··· Texto proporcionado
Vuelve septiembre y comienza el segundo asalto hacia la investidura del Gobierno de España. Si el verano ya pintaba caliente, el otoño se presenta rebosante de documentos sorpresa, acusaciones cruzadas, aspavientos indignados y demás parafernalia preelectoral. Porque si no cambian mucho las cosas, y no tiene aspecto de que vayan a cambiar, en noviembre regresamos a las urnas. Y tiro porque me toca.
Venimos, que no se nos olvide, de una investidura fallida en pleno mes de julio. En 2016, Pedro Sánchez ya se había convertido en el primer candidato a la Moncloa que tropezaba con la mayoría de la Cámara Baja en sus aspiraciones presidenciales. Por entonces, su socio y aspirante a la vicepresidencia era Albert Rivera. Este verano, Sánchez ha revalidado su título de campeón de investiduras frustradas y lleva camino de consolidar su récord si nadie pone remedio.
Pedro Sánchez es, además, el único presidente de la historia de la democracia -disculpas por la hipérbole- que alcanza el trono mediante el expeditivo método de la moción de censura. En resumidas cuentas, que Sánchez es presidente gracias a la ingeniería parlamentaria y a una mayoría democrática que en su momento consideró una buena idea mandar al carajo al PP de Bárcenas, la Gürtel, la Púnica y los sobres en B. El PSOE fue capaz de ganar aquella mano en un contexto excepcional de impeachment, pero a la hora de la verdad, las propuestas de gobierno de Sánchez caen fulminadas en el marcador de votos del Congreso.
······
> Enunciado 1
En los registros, cambia "Toggle" por "Click" entre las líneas que contienen "You are a computer-use agent. The image" y "point(344,611)", ambas incluidas. Devuelve solo esas líneas, sin más cambios.
··· Material extraído
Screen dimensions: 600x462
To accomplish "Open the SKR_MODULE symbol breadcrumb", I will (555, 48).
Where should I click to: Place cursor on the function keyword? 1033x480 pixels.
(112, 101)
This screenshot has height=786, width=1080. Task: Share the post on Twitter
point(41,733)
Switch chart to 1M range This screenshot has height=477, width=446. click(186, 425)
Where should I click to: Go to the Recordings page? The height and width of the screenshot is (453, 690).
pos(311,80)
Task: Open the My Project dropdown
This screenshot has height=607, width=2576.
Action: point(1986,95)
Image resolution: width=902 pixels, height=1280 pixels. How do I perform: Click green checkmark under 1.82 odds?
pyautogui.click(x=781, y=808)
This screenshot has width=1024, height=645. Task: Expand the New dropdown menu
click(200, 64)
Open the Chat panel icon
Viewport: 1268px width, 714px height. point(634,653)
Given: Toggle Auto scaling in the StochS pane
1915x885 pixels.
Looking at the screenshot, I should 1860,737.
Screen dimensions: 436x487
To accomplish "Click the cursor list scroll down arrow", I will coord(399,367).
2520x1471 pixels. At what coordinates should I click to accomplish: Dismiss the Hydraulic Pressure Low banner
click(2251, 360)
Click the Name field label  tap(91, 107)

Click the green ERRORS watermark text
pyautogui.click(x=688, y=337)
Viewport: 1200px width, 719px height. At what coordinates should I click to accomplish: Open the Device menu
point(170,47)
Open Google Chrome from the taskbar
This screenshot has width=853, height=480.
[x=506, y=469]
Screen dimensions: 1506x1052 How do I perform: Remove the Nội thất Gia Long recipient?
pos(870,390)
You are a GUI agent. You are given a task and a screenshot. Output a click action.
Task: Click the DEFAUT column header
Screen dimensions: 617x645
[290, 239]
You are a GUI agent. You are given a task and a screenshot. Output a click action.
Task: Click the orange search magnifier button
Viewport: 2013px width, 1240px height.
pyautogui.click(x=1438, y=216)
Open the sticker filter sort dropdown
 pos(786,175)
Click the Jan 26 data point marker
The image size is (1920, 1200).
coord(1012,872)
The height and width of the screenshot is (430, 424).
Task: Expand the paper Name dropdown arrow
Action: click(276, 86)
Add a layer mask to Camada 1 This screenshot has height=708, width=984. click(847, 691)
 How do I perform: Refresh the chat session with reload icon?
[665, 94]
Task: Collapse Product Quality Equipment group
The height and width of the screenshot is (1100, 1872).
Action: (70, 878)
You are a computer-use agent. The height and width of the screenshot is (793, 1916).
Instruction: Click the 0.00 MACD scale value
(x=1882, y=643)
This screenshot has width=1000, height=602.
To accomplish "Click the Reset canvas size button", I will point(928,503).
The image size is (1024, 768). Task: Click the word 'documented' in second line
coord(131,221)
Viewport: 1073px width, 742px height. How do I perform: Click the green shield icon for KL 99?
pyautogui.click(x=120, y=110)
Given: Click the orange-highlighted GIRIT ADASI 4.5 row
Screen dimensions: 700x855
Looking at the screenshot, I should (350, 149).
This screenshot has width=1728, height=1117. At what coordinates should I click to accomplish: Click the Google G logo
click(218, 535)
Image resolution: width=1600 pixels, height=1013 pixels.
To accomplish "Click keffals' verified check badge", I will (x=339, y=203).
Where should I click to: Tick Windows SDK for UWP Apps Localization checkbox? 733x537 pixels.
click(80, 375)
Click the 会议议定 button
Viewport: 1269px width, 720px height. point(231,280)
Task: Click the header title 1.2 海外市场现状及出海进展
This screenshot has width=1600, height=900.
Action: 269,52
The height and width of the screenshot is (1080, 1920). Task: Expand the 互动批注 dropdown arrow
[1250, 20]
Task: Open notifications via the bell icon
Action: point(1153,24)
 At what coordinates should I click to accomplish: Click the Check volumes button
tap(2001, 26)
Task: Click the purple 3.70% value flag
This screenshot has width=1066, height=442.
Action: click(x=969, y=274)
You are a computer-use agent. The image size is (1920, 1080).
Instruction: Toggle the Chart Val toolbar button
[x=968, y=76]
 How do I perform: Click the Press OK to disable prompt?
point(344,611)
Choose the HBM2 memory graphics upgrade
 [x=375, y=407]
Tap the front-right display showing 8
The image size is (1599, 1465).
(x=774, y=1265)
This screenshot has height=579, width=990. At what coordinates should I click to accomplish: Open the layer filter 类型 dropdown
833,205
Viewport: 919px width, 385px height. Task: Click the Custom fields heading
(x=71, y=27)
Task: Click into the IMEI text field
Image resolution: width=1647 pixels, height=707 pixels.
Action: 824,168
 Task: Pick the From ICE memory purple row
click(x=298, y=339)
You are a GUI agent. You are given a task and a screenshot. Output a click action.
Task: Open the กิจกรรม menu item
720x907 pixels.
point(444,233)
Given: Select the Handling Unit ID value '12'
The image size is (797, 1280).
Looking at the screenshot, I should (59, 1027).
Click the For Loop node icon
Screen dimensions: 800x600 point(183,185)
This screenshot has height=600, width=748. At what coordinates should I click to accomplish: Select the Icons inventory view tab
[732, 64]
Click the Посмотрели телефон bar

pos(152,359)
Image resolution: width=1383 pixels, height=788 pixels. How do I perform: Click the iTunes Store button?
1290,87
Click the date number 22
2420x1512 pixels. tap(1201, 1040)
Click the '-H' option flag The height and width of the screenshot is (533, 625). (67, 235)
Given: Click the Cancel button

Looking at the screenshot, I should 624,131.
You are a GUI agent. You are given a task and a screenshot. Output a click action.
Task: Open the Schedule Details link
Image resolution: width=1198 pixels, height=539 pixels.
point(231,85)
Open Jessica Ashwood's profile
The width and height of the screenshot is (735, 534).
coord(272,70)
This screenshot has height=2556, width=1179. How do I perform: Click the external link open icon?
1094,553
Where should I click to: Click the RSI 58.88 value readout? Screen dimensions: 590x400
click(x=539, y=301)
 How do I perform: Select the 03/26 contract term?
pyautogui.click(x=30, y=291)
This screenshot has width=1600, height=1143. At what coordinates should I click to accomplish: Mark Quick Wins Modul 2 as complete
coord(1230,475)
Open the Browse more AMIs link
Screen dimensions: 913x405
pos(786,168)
······
> Enunciado 2
Traduce al inglés esta oración del texto sobre la investidura: "Por entonces, su socio y aspirante a la vicepresidencia era Albert Rivera."

> Respuesta correcta 1
You are a computer-use agent. The image size is (1920, 1080).
Instruction: Click the Chart Val toolbar button
[x=968, y=76]
 How do I perform: Click the Press OK to disable prompt?
point(344,611)

> Respuesta correcta 2
At that time, his partner and candidate for the vice presidency was Albert Rivera.